Cascade latest to struggle with EAB threat

A DD ANOTHER VILLAGE TO the list of communities across the county struggling with the invasion of the emerald ash borer.

The pesky invader has been found in ash trees throughout the county, including in Plymouth, Elkhart Lake, Sheboygan Falls, Sheboygan and more.

Now the Cascade Village Board is considering what course to take against the emerald ash borer.

It hasn’t been positively identified in any trees in the village just yet, but it’s probably just a matter of time – the pest is all around them.

Of special concern for the village is Cascade Memorial Park, where most of the trees are threatened ash trees.

The village is investigating the cost of a treatment plan for the trees. But that would be expensive and would have to be done frequently, as the treatment is only good for two to three years.

Even then, the odds are good that the treatment would ultimately be ineffective, as it is not guaranteed to stop the borer forever.

Other municipalities, like Elkhart Lake, have tried the treatment program only to decide that it was not cost-effective.

Both Elkhart Lake and Plymouth have turned, instead, to a program to remove ash trees on public property over a number of years and replace them with a variety of other trees.

The concern in Cascade is that so many of the trees in the park are ash trees that it will take a major effort – at a major cost – to replace all of them with other unthreatened trees. It will be a real dilemma for officials there to weigh.

EAB, an invasive pest native to Asia, was first discovered in ash trees in southeast

Michigan in 2002 and has since spread from

Kansas to New England and from Ontario to

Georgia.

Unfortunately, it seems the most effective way to combat the borer is to remove ash trees – healthy as well as diseased – before the beetle can spread to those trees that are still unaffected.
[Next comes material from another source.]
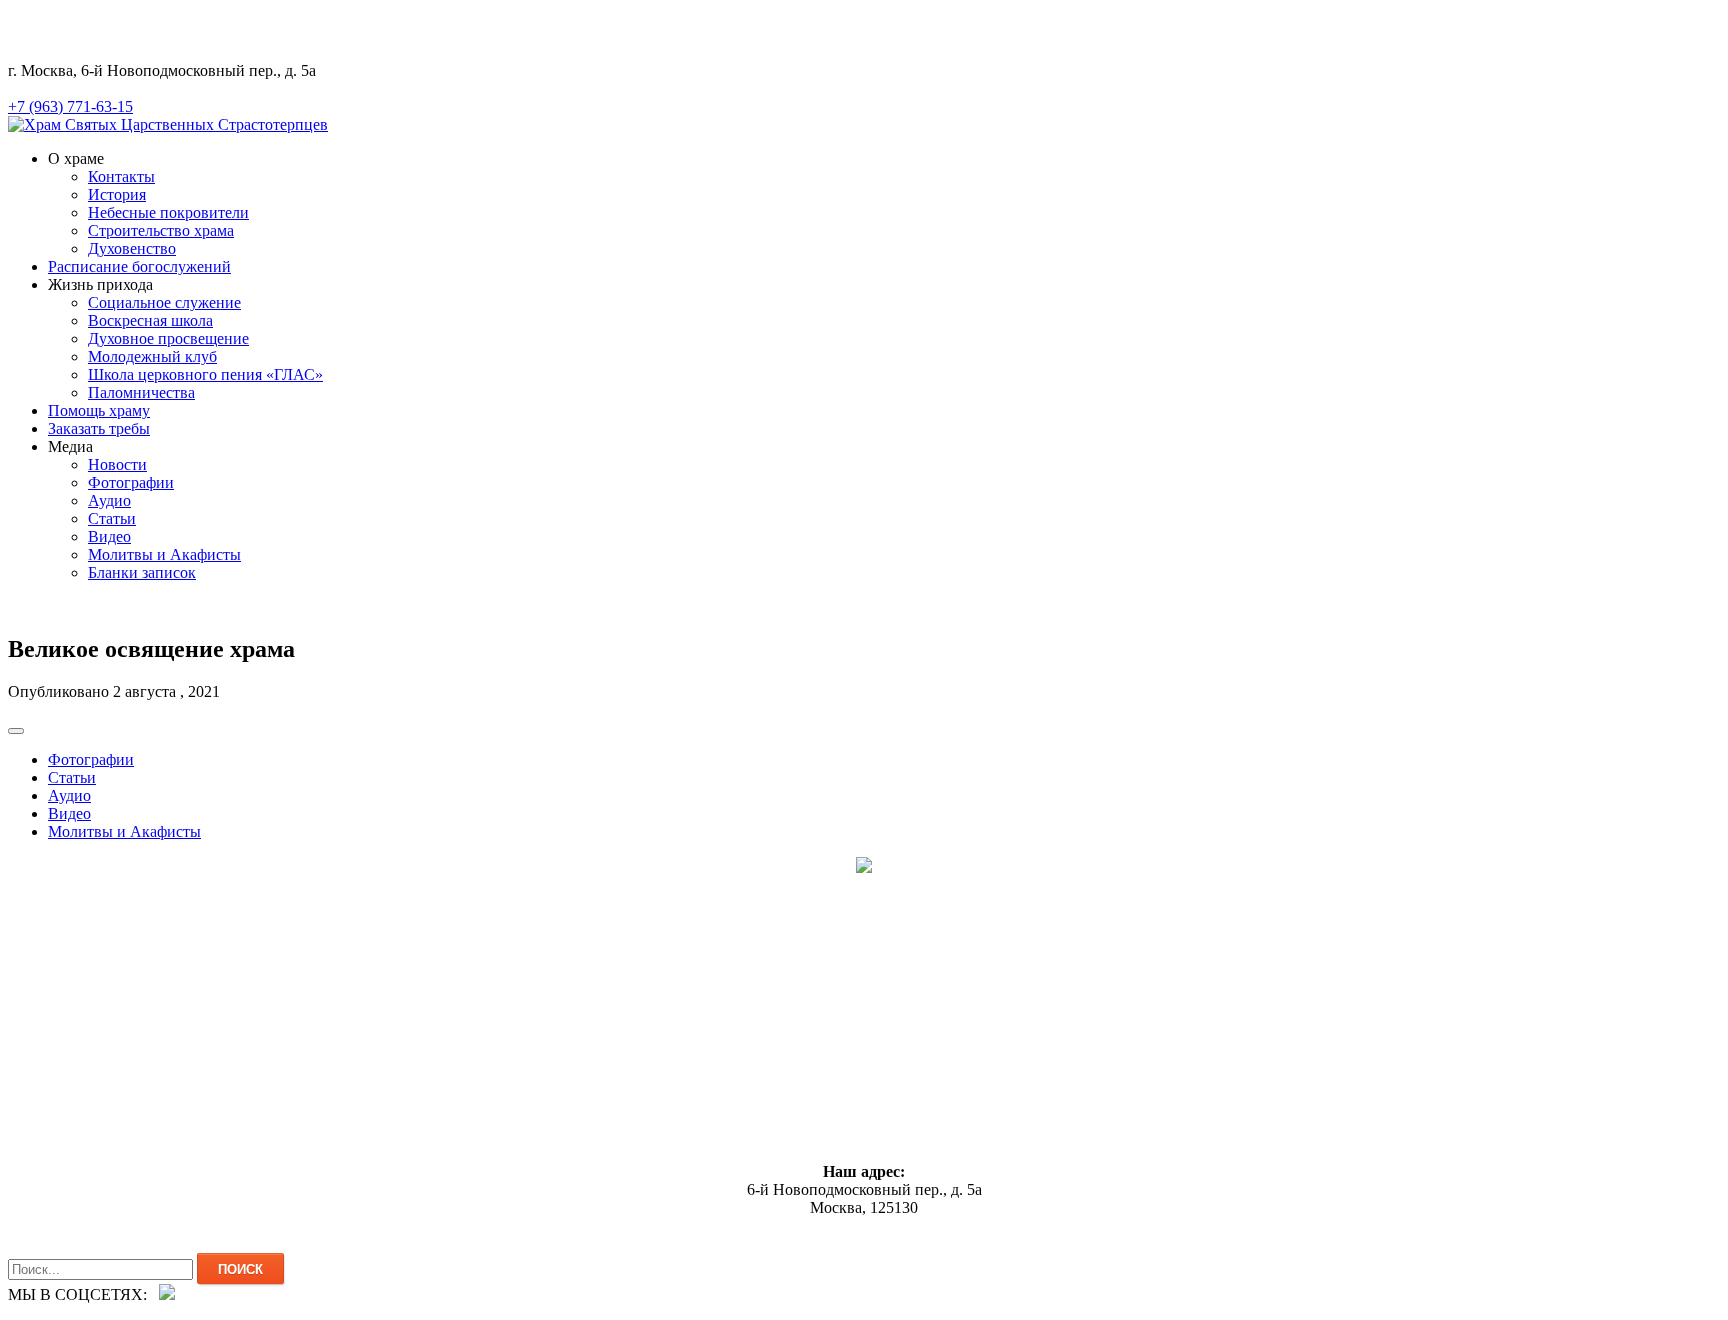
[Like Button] (16, 731)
Plymouth and Sheboygan were both able to obtain grant funds to help cover the cost of the tree replacement program. That may be an avenue for Cascade officials to explore as well.
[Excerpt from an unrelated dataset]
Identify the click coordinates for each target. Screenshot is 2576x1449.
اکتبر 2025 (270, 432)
Removal of ash trees is an extreme step to take, but if it is paired with a tree replacement program that includes a wide variety of species of trees to replace them, it could well prove beneficial in the long run.

Cascade Memorial Park may well be proof of the old adage not to place all your eggs in one basket or, at least, not to plant all your trees in one species.

The emerald ash borer seemingly came out of nowhere to spread its blight across a wide swath of the countryside. There can be no predicting what might be the next invader in another generation or so.

If parks and communities sport a wide variety of trees then, the impact of any future invader will be that much less dramatic.